Se o seu estilo é pedalar
Há um tipo de viajante para quem o alojamento é só a base de operações, e a verdadeira viagem faz-se em movimento. Para esse, o Alentejo é território perfeito: estradas longas, trânsito raro, planície que engana a vista. A experiência de pedalar pelo Alentejo em Estremoz com a Portugal Bike é a forma mais honesta de perceber a escala desta paisagem, e depois de um dia em cima da bicicleta qualquer cama parece de príncipe. Se é este o plano, escolha um alojamento com sítio para guardar bicicletas e perto da saída da cidade, para não ter de atravessar as muralhas de manhã.
Estremoz como base: o que fica à mão de semear
Aqui está o argumento mais forte para escolher Estremoz: a localização. Está no centro do triângulo do mármore, com Borba e Vila Viçosa logo ali ao lado, e a meia hora de Évora. Mas o trunfo menos óbvio é a proximidade ao Alto Alentejo, e em particular a Portalegre, que muita gente despreza e faz mal.

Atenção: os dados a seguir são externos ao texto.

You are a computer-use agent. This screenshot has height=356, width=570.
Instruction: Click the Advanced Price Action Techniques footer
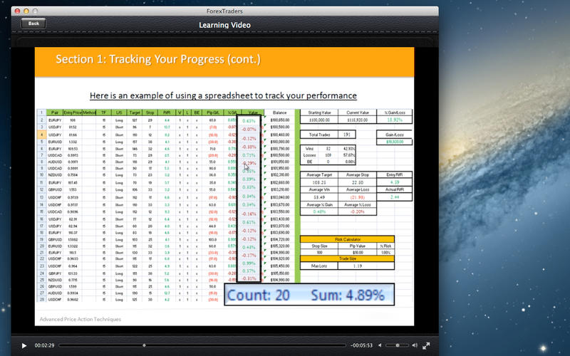pyautogui.click(x=80, y=320)
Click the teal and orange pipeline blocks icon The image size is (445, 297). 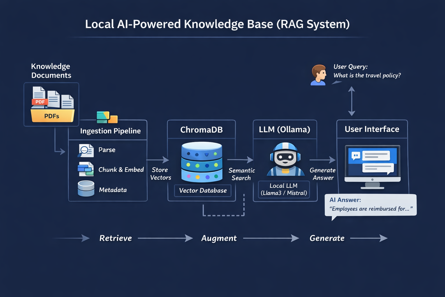107,117
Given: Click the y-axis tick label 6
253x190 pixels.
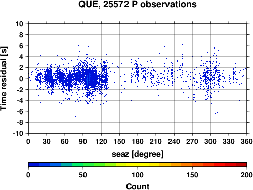Looking at the screenshot, I should click(21, 46).
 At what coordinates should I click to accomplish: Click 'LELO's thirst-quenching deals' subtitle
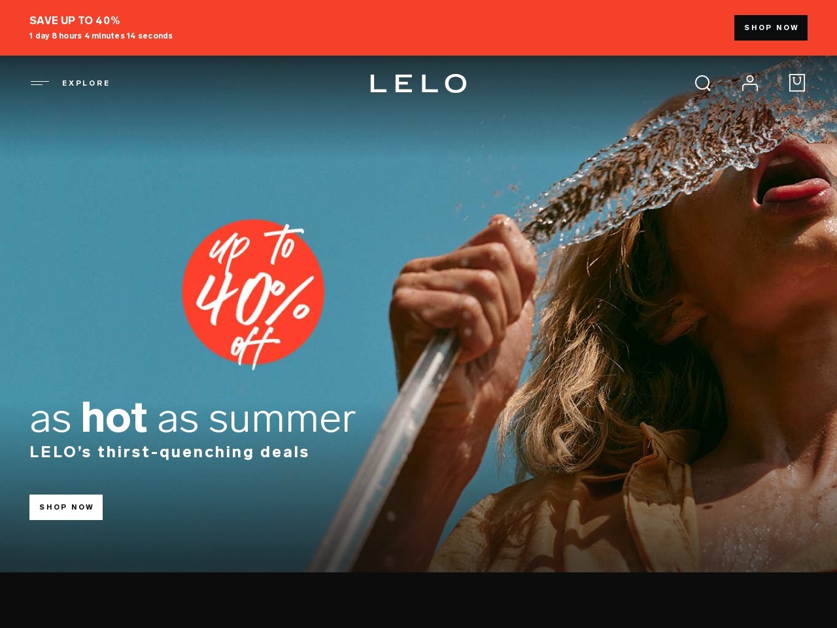coord(169,452)
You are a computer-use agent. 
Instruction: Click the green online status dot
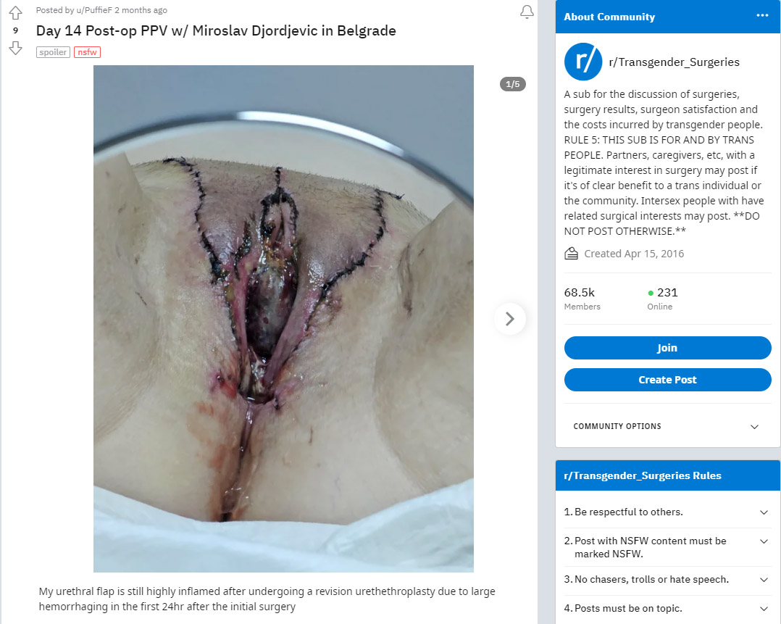[651, 293]
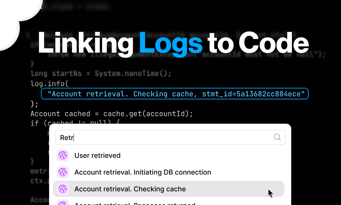341x205 pixels.
Task: Click the magnifying glass search icon
Action: point(277,137)
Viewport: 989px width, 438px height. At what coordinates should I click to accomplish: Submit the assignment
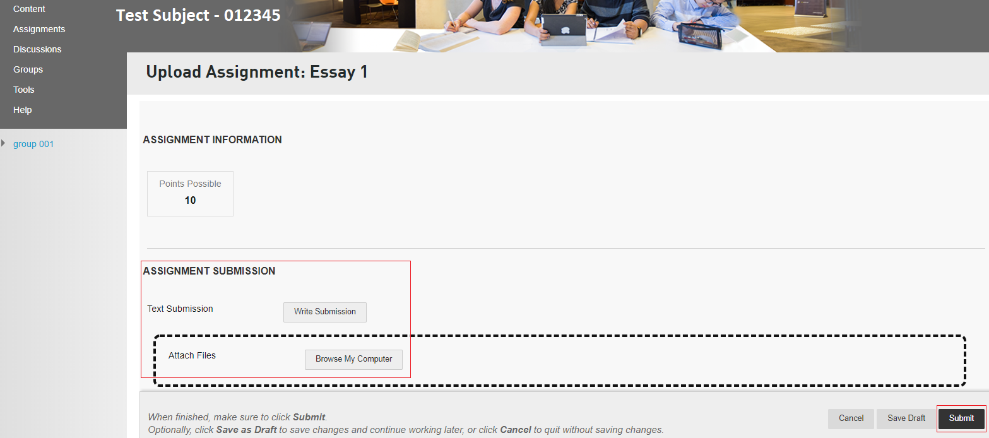(x=961, y=418)
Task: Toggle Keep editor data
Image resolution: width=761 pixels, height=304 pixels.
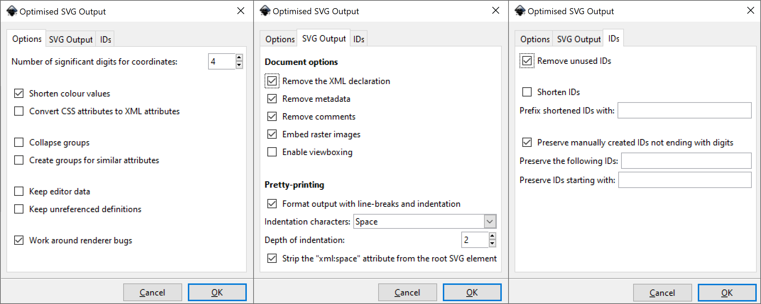Action: [19, 191]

Se ficar em Estremoz e tiver um dia para gastar, faça a viagem até norte. Recomendo seguir o roteiro de um fim de semana real em Portalegre, sem armadilhas para turistas, que evita os erros típicos de quem chega sem rumo. Para quem gosta de conhecer uma cidade a pé, o guia dos bairros de Portalegre que valem a caminhada mostra exatamente por onde andar. E como não há viagem alentejana que se respeite sem boa comida, vale conferir onde comem os locais em Portalegre antes de decidir a mesa.
O veredicto: qual é o seu estilo?
Vamos arrumar isto sem ambiguidades.
- Casal em fim de semana romântico: cidade alta, sem hesitar. Pague o sobrepreço, suba as ladeiras, jante tarde e acorde com a planície aos seus pés. Vale cada euro.
- Família com crianças: cidade baixa, perto do Rossio. Estacionamento, ruas planas, piscinas a curta distância e restaurantes que não obrigam a expedições.
- Quem usa Estremoz como base: qualquer alojamento perto das saídas da cidade, com estacionamento garantido. Vai estar mais no carro ou na bicicleta do que no quarto.
- Caçadores de mercado e de comida: Rossio, e cheguem a uma sexta à noite para apanhar o sábado de mercado em pleno.
Seja qual for a escolha, fique pelo menos duas noites. Estremoz é daqueles sítios onde o primeiro dia se passa a perceber a geografia e só no segundo é que se começa, de facto, a viver a cidade. E essa segunda manhã, com o mármore a aquecer ao sol e o café a chegar à mesa, é onde Estremoz finalmente faz sentido.